My first night camping, city kid raised in smog as I was, used to handfuls of visible stars, I was surprised into wonder by the mind-bending Milky Way and its humbling infinity of stars. I observed in sacred silence with my brother.
During the daytime we hiked through hilly terrain amazed by the beauty of paper birch trees. Enlivened by the scent of fir and pine we walked while imagining we were the first to explore this land.
Food was delicious fuel. The smell of mama’s bacon could raise the dead. On the road, we would stop at orchards and buy heavenly Hummel’s cherry cider.
I very soon decided, it’s the camping life for me!
Two glorious weeks.
Picking ripe blueberries.
Running up and down the hill 20 times a day to swim…dry off…swim.
Savoring creamy scoops of Gustafson’s Vanilla Ice Cream.
Smelling fresh pine.
Playing double solitaire with my sister and winning…losing…winning.
Listening to Copacabana on the Minong Café’s jukebox.
Sleeping in a brass bed.
Watching loons work their way across the lake, diving…calling…diving.
Fishing off the end of the pier.
Going into town with Dad.
Sitting on the screened-in porch and napping…reading…napping.
Catching a glimpse of deer.
Two glorious weeks.
Mrs Johnson had been talking to Mr Carlson in the late afternoon light, as the summer’s seeming endless glow waned in mid-August. It would soon be time for dinner.

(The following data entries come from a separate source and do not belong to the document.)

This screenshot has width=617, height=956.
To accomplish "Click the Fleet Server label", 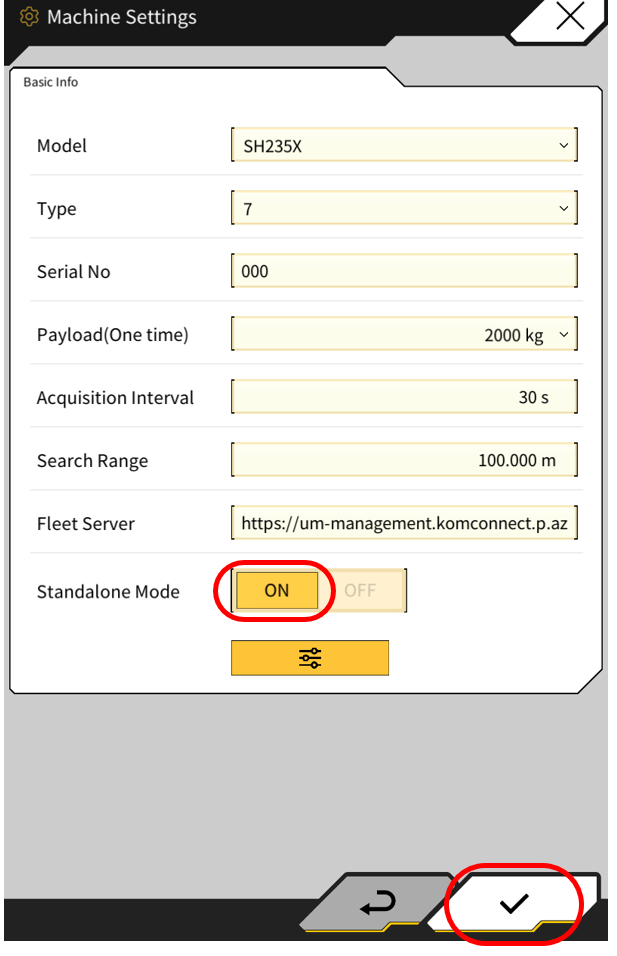I will pyautogui.click(x=85, y=523).
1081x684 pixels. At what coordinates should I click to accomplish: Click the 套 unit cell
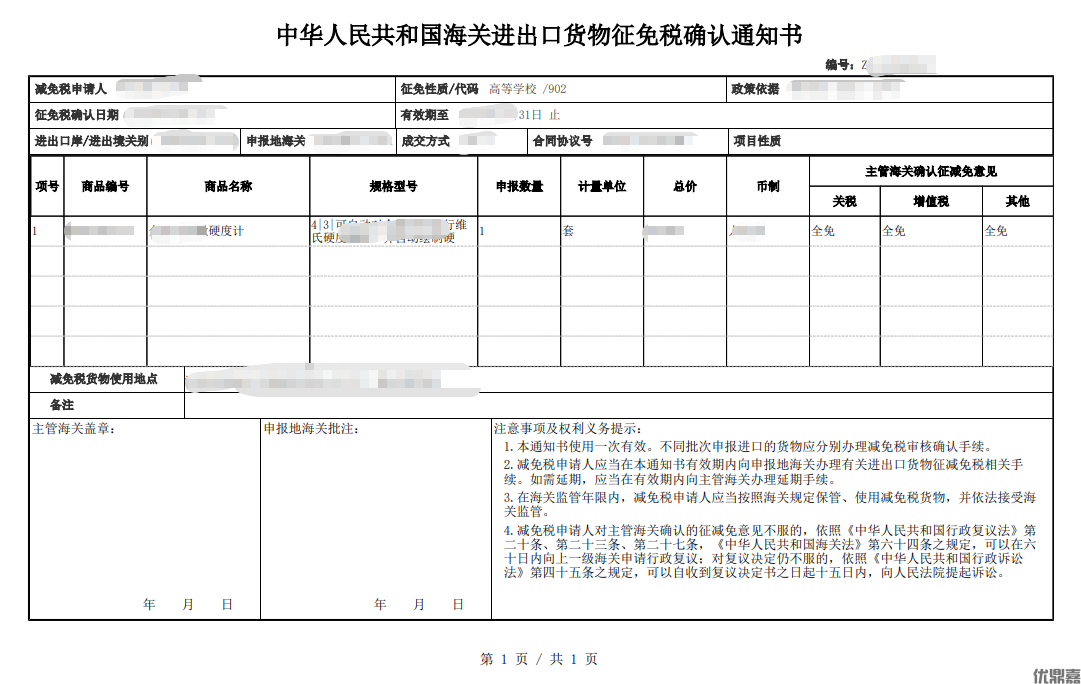tap(568, 231)
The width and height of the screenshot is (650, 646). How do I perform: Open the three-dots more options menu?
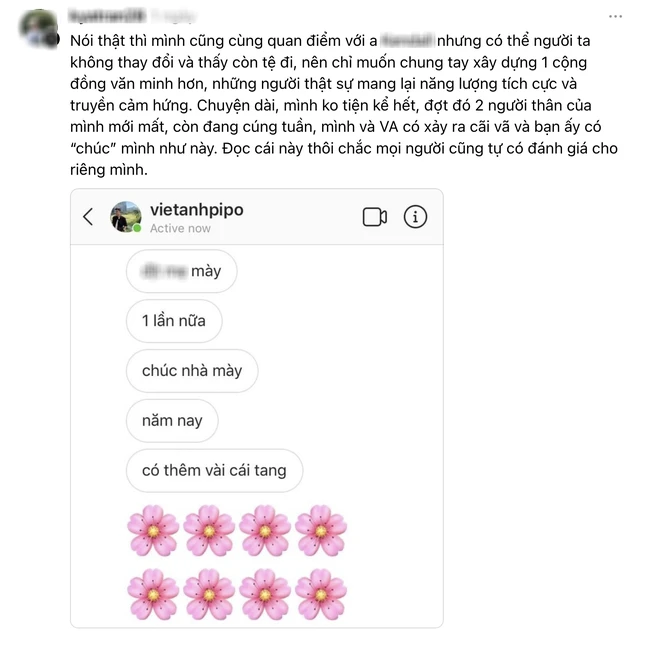point(615,17)
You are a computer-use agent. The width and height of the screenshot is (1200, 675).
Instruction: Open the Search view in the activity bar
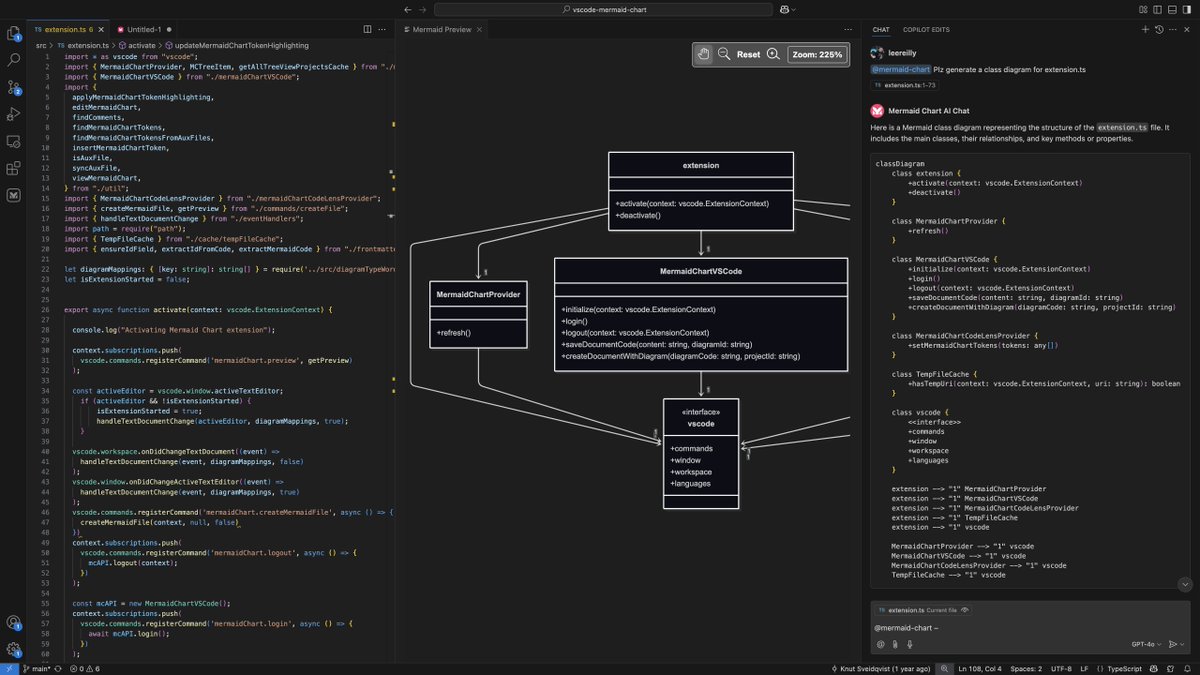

But this afternoon, as the alley emptied of other children, I was alone with two grown-ups; my best friend’s mother and next-door-neighbor, standing in the center of the alley. His garage door was open. She had her arms crossed against her stomach. She did not always come out to talk, and tonight felt significant.
The alley was our safe place. Used by adults, owned by kids. These days, the houses of my childhood neighbourhood are dressed up and extended, but backstage, in the endless alleys, nothing much has changed. The broken pavement or predictable odd humps in the asphalt is flanked by garages and the rawness of personal lives.
On Nathan’s borrowed one-speed, I spent the whole afternoon trying to push off and ride. The adults drifted back into their own yards.
The day was strange. I knew dinner was imminent, but everything was on standby. I was late, but my mom had not called me in.
The handgrips felt good, and the promise of balance was just a foot in front of me. There.